THE DATA:
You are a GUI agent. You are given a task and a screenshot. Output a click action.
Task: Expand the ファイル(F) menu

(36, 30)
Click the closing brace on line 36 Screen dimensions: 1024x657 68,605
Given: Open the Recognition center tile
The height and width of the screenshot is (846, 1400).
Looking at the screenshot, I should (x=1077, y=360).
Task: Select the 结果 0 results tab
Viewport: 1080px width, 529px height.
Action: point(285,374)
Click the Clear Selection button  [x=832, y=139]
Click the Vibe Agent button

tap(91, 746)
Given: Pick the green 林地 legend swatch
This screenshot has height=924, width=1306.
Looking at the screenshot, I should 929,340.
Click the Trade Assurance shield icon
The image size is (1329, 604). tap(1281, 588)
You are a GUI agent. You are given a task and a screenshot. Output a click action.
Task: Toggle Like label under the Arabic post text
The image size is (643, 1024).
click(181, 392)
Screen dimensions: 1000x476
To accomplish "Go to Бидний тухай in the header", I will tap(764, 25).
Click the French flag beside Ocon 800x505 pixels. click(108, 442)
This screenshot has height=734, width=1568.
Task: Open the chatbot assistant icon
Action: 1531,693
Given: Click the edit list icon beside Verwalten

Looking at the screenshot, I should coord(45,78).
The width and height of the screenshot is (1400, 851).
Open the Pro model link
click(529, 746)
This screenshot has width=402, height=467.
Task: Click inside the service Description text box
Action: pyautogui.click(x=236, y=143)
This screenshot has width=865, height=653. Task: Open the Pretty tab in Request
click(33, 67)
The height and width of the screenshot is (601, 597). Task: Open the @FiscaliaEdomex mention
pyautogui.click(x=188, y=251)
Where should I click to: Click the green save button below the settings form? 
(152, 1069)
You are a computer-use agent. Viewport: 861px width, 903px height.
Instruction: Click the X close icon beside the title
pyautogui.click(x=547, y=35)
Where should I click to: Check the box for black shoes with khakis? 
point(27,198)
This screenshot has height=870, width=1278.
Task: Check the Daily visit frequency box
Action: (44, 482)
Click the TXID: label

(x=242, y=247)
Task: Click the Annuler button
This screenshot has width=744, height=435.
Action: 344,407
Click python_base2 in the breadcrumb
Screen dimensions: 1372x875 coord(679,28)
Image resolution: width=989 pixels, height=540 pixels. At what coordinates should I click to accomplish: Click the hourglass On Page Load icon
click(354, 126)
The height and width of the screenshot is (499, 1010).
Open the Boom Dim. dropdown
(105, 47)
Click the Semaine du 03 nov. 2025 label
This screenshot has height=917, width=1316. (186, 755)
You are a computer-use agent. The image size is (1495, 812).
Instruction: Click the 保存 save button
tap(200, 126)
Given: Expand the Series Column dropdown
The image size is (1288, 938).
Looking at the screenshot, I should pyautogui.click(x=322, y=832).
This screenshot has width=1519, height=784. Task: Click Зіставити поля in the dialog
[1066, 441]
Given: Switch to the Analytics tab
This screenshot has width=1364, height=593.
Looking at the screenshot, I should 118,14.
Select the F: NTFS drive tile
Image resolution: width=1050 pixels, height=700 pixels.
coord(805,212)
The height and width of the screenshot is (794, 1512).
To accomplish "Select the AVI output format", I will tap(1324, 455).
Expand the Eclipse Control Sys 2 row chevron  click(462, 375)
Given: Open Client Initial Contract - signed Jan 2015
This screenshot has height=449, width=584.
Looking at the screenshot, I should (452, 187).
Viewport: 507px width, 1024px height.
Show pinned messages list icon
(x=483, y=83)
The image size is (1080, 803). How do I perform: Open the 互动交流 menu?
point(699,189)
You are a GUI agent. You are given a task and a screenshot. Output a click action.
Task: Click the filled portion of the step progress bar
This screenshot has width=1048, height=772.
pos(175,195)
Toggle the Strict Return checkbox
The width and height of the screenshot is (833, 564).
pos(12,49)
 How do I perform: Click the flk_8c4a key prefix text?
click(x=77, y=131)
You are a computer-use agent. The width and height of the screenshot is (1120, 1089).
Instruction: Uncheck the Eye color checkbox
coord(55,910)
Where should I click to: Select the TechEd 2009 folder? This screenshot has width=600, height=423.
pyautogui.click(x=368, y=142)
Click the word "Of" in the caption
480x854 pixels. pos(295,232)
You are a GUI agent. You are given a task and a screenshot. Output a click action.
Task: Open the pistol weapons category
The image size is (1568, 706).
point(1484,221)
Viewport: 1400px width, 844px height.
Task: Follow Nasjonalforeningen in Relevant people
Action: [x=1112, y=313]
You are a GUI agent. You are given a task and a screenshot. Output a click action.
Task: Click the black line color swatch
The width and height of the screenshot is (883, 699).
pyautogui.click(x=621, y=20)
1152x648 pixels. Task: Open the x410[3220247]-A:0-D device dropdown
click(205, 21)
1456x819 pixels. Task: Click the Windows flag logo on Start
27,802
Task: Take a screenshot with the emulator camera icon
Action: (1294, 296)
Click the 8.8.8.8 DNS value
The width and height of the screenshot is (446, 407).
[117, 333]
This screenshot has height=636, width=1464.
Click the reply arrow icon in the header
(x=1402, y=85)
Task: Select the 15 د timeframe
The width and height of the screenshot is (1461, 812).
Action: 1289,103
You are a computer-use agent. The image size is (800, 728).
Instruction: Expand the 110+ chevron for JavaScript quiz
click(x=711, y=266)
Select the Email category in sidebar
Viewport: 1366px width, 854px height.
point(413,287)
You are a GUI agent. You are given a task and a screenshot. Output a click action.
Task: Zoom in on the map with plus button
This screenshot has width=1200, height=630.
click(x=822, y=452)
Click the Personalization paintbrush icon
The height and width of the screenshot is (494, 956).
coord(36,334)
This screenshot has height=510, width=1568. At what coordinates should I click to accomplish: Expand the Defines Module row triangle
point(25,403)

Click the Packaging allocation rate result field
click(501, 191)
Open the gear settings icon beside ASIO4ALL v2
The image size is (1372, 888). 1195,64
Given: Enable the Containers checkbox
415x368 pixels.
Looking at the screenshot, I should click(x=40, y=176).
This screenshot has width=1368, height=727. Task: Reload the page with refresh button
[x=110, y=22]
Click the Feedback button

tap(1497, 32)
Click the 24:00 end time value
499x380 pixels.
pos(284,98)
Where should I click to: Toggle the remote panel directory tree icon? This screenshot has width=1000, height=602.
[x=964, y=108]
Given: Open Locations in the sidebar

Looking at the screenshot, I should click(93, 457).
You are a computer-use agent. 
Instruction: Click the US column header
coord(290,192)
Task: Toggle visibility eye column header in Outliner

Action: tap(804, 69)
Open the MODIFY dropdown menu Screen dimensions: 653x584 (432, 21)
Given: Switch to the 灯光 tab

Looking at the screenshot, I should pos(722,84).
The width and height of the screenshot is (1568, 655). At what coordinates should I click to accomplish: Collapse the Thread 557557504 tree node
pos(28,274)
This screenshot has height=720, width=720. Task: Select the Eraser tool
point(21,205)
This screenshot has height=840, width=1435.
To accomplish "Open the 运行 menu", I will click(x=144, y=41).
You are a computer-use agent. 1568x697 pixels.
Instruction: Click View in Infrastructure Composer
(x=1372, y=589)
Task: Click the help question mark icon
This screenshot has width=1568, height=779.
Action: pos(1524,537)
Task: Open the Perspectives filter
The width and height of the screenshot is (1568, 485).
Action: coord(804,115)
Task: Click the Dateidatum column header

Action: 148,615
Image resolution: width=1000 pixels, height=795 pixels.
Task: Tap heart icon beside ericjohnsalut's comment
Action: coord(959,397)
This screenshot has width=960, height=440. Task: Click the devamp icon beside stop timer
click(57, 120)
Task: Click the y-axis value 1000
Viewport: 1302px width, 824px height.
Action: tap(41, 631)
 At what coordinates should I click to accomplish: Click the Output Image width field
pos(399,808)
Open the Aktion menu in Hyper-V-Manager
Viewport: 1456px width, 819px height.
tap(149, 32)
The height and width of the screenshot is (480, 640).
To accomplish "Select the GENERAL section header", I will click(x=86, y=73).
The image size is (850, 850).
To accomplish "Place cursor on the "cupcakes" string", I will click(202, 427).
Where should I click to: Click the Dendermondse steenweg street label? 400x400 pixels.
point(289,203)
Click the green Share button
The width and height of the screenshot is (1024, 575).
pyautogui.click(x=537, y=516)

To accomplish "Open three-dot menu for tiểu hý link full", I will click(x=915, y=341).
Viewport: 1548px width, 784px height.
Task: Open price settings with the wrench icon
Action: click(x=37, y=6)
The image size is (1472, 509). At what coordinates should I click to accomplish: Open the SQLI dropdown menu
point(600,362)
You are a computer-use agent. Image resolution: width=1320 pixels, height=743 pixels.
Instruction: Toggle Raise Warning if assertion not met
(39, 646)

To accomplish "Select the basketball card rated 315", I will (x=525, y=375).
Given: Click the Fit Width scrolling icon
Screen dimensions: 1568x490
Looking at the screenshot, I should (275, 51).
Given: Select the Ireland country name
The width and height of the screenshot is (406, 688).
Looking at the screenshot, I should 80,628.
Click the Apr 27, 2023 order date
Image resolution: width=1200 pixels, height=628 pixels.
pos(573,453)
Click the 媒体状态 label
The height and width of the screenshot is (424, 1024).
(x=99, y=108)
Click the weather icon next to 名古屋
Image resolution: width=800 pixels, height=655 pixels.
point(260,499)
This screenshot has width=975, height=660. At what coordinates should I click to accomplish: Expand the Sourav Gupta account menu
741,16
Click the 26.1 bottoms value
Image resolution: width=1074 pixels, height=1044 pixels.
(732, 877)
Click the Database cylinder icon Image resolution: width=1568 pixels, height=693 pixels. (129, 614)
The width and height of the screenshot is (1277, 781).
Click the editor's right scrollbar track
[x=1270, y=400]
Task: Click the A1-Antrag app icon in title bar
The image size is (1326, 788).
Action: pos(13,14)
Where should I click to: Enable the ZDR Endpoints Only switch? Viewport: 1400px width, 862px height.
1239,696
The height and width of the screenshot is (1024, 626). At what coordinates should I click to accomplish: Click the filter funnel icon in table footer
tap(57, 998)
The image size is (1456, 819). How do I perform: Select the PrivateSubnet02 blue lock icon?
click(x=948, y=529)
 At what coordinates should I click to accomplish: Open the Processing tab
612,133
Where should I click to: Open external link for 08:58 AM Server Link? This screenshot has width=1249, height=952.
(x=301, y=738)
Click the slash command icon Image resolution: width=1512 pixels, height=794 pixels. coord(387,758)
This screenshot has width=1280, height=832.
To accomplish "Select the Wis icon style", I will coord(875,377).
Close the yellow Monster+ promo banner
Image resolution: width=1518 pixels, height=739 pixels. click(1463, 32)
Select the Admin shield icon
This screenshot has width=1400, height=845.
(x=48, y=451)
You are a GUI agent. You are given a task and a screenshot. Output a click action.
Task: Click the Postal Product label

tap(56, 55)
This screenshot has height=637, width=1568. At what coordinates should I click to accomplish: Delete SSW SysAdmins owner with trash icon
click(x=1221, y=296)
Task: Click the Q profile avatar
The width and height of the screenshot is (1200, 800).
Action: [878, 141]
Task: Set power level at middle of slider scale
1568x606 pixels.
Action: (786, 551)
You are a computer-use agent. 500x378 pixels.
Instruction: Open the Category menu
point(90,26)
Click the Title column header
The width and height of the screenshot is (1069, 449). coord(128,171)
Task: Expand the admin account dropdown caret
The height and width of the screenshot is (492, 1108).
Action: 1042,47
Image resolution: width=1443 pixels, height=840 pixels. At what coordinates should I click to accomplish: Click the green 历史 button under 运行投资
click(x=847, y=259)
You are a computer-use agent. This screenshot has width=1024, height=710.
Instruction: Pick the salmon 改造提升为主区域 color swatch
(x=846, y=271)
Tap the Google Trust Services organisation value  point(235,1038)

WHAT TO WORK ON:
Count the lines in the records above that contain the word "label". Reply with the number alone.

WORKED SOLUTION:
6